I would re-write the code from scratch. For some reason, around 99% of all C programmers don't know how to correctly allocate true 2D arrays dynamically. I'm not even sure I'm one of the 1% who do, but lets give it a shot:

#include <stdlib.h>
#include <string.h>
#include <stdio.h>

int main()
{
  const int COL_N = 2000000;
  const int ROW_N = 50;

  char (*arr)[ROW_N] = malloc( sizeof(char[COL_N][ROW_N]) );

  if(arr == NULL)
  {
    printf("Out of memory");
    return 0;
  }

  for(int row=0; row<ROW_N; row++)
  {
    strcpy(arr[row], "12345678901");
    puts(arr[row]);
  }

  free(arr);

  return 0;
}

The important parts here are:

You should always allocate multi-dimensional arrays in adjacent memory cells or they are not arrays, but rather pointer-based lookup tables.
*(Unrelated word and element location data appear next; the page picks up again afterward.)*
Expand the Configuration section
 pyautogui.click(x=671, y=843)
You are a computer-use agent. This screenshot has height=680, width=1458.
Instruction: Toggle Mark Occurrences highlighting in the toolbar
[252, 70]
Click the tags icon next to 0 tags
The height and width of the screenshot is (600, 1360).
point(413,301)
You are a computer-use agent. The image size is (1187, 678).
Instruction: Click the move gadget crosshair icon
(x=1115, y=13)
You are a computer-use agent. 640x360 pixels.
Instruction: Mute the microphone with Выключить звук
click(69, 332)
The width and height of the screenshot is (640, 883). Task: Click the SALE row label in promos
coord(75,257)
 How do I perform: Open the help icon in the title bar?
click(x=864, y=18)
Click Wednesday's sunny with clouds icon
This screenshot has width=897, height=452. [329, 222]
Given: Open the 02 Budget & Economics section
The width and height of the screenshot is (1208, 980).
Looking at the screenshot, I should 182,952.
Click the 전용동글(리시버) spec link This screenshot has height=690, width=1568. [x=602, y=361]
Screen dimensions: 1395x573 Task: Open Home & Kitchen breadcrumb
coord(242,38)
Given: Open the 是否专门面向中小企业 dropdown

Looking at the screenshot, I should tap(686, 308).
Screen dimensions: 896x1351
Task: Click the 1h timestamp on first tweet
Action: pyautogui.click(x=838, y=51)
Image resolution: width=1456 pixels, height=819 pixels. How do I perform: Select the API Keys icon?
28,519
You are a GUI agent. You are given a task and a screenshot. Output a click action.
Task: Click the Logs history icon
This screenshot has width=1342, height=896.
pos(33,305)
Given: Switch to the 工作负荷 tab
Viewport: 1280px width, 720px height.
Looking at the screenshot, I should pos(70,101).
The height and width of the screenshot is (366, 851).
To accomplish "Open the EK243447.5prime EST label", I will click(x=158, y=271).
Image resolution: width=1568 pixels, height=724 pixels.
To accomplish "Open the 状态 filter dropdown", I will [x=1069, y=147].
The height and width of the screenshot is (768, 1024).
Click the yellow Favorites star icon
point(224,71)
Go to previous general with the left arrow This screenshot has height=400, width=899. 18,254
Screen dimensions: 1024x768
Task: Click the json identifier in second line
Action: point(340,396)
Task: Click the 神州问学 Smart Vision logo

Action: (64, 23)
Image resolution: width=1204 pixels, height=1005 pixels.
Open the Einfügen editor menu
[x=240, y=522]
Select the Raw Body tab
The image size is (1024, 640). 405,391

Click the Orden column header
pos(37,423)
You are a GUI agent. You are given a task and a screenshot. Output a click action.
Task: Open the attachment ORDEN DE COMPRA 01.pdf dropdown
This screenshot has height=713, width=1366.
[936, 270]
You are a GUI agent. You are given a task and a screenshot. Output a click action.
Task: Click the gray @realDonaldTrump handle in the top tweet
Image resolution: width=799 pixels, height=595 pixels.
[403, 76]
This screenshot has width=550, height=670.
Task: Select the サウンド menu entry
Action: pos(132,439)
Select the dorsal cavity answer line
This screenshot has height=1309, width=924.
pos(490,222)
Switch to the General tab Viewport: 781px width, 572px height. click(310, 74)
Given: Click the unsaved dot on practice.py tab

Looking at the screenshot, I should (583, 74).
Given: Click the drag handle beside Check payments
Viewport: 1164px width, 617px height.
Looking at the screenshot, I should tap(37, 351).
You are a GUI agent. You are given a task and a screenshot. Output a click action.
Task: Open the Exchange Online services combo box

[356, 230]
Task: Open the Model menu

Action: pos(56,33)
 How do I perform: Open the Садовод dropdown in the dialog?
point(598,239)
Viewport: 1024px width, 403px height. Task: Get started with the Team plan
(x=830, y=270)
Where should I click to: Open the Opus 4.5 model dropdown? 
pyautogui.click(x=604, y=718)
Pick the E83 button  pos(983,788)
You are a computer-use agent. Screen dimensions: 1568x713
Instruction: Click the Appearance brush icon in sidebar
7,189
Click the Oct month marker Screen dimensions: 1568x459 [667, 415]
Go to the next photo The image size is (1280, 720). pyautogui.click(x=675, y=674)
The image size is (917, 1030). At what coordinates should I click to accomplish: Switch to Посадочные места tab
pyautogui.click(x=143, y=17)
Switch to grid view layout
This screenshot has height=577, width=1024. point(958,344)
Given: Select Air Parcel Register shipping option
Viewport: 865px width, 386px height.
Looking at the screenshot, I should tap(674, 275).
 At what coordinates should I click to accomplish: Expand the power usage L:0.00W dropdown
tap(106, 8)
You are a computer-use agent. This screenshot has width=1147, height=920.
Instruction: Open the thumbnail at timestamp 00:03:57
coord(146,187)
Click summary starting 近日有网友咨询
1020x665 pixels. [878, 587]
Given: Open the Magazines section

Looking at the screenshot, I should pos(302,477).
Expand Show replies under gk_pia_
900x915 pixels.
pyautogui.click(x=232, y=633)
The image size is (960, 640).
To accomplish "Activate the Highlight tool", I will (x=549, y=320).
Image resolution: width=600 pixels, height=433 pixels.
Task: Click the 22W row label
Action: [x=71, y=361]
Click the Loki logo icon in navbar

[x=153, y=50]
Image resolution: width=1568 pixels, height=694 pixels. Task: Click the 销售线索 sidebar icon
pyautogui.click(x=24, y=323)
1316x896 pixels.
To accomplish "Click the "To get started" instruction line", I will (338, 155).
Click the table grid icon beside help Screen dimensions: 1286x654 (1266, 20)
Thus you only need one single malloc call.
This should save a bit of memory since you only need one pointer and it is allocated on the stack. No pointers are allocated on the heap.
Casting the return value of malloc is pointless (but not dangerous on modern compilers).
Ensure that malloc actually worked, particularly when allocating ridiculous amounts of memory.
strcpy copies the null termination, you don't need to do it manually.
There is no need for nested loops. You want to allocate a 2D array, not a 3D one.
Always clean up your own mess with free(), even though the OS might do it for you.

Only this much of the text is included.